### [Text section]
-- BEGIN --

Editor's note: On Tuesday, February 2, Fordham hosted the ESSA Acountability Design Competition, a first-of-its-kind conference to generate ideas for state accountability frameworks under the newly enacted Every Student Succeeds Act (ESSA). Representatives of ten teams, each from a variety of backgrounds, took the stage to present their outlines before a panel of experts and a live audience. We're publishing a blog post for each team, comprising a video of their presentation and the text of the proposal. Below is one of those ten. Click here to see the others.
Toward A Next-Generation School Accountability System
Design Priorities
Next-generation accountability systems must inspire schools and their communities to lift the achievement of all graduates to college- and career-ready levels. School rating systems must pinpoint challenges, spur more innovation, and inspire much broader local support if these ratings are to provoke lasting change.
We’ve learned from the current accountability system that we’ve got a long way to go. Our system is designed to protect the state’s role in monitoring school quality, to foster more educator and community engagement, and to avoid taking a short-sighted view based on today’s backlash-driven malaise. Our design builds upon the belief that the academic achievement and growth of every child is most important—especially so for children of color and those from low-income communities—and that non-test academic indicators should round out the picture of student and school success. We have imagined a system to guide resource allocation and rally school teams, school boards, communities and funders to the cause.
Our two design priorities:
1) We must give all students our attention, but focus on closing achievement gaps.
A high-quality education is the best way to improve the odds for all young people. No gaps are more pernicious or at odds with the promise of America than gaps among whites and people of color and gaps among youth at opposite rungs of the socioeconomic ladder. Given our nation’s shifting demographics—in which people of color are on a trajectory to surpass whites as the majority (some estimate within twenty-five years)—there are few goals that should be more important to our nation than closing these persistent gaps.[1] We place our democracy, economy, and standing in the world at risk if we do not. With more than 51 percent of American students on free and reduced-price lunch, we must also attend to the needs of low-income students.

-- END --

### [Recorded data]
-- BEGIN --

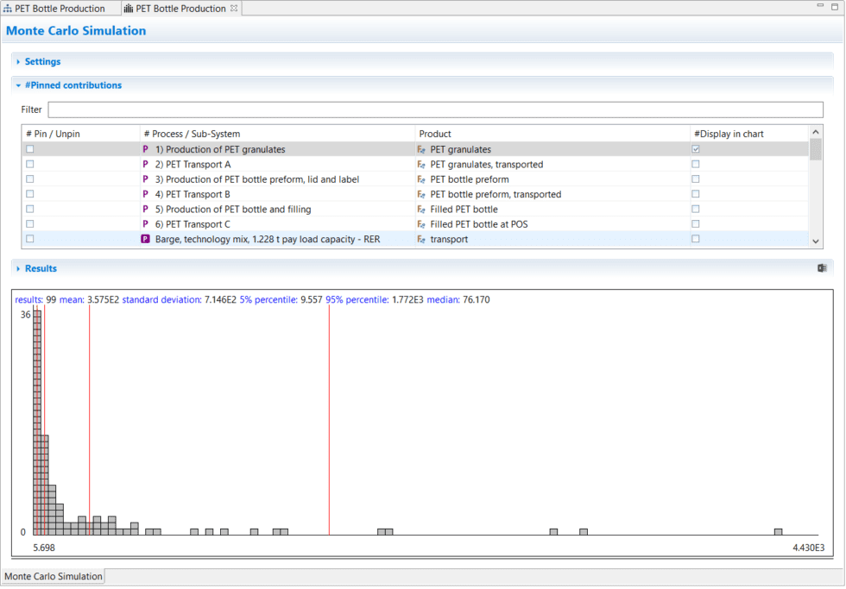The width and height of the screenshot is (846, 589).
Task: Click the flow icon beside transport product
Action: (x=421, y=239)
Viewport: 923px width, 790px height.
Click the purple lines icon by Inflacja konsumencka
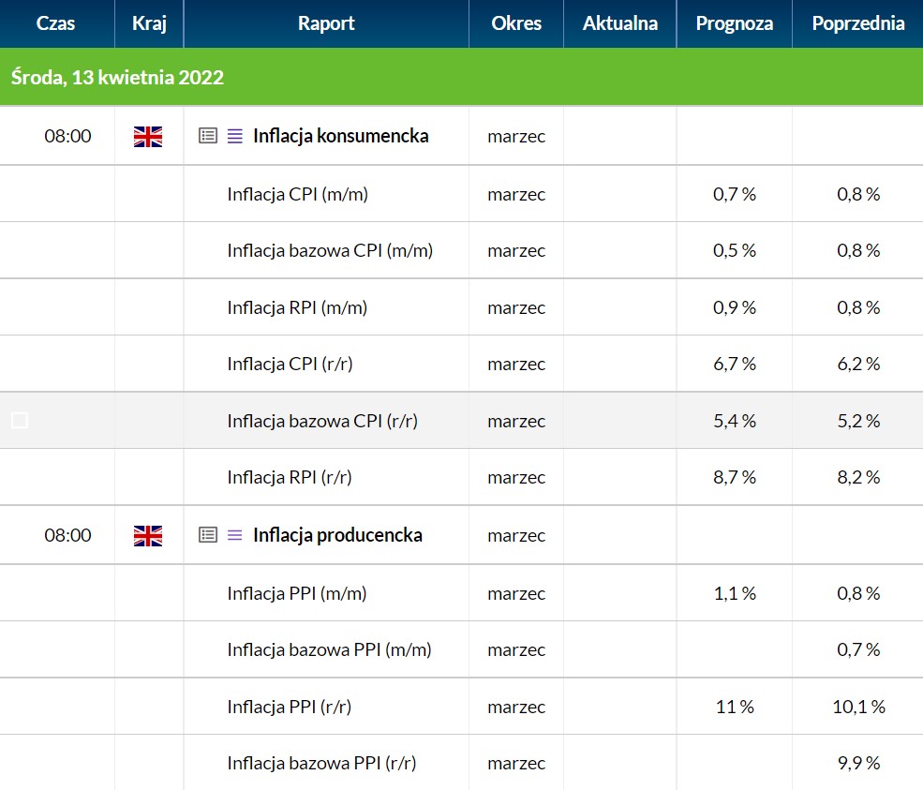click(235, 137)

-- END --

### [Instructions to follow]
Continue the school accountability proposal, picking up after its last sentence.

### [Task output]
2) Local communities should have real decision making in accountability system design.
Past accountability systems were the darlings of policy makers, think tanks, foundations, editorial boards, and advocates; they rarely had the support of educators, school communities, and the public writ large. They were too often equated with excessive testing that many parents tell each other “takes time away from learning.” Our design provides school communities the opportunity to select additional indicators and measures in every component through discussion of what matters most to them, to share that publicly, and to commit to work that addresses goals that the community develops. Our design also acknowledges that one size does not fit all. It allows communities to apply for waivers to experiment with new assessments and processes, such as measuring growth more frequently or measuring growth to competency.
Below, we detail how the system works for an elementary school with grades pre-K-5, in a mid-sized exurban school district with real socioeconomic diversity.
System Overview, Including Summative Scoring and School Ratings
Our system relies on state-determined indicators (“base points”) and locally determined indicators (“local points”). Both the state and local indicators are in the four categories required by ESSA: academic achievement, growth, progress toward English language proficiency, and student success/school quality.
Schools acquire up to one hundred “base points” through growth and proficiency on state assessments (eighty points) and reductions in chronic absenteeism and increases in social-emotional learning (SEL) indicators (twenty points). Separately, school districts select the indicators for schools to acquire up to twenty “local points” by performing against goals set for each of the same four components. Districts decide, in collaboration with their school communities, what indicators and targets to set. Districts submit plans to the state for approval.
Acquiring local points is not an opportunity to recover lost base points. Rather, schools are assigned a performance tier (green, yellow, or red) and a level (1-10 stars) using both their base score and their local score. A green, eight-star school can score between ninety and ninety-two base points and at least fifteen local points. Another school might score fifteen on the locally selected measures, but have its rating dragged down by a score of sixty on its base indicators—making it a red, 3-star school. Schools that have any racial/ethnic subgroup of students consistently below the state average for that subgroup, across all indicators with a three-year rolling average, cannot be rated above red/three stars.
We envision a clickable “dashboard” reporting results by each component, with clear delineation between performance on state indicators and local indicators, and enabling users to click through for more detail.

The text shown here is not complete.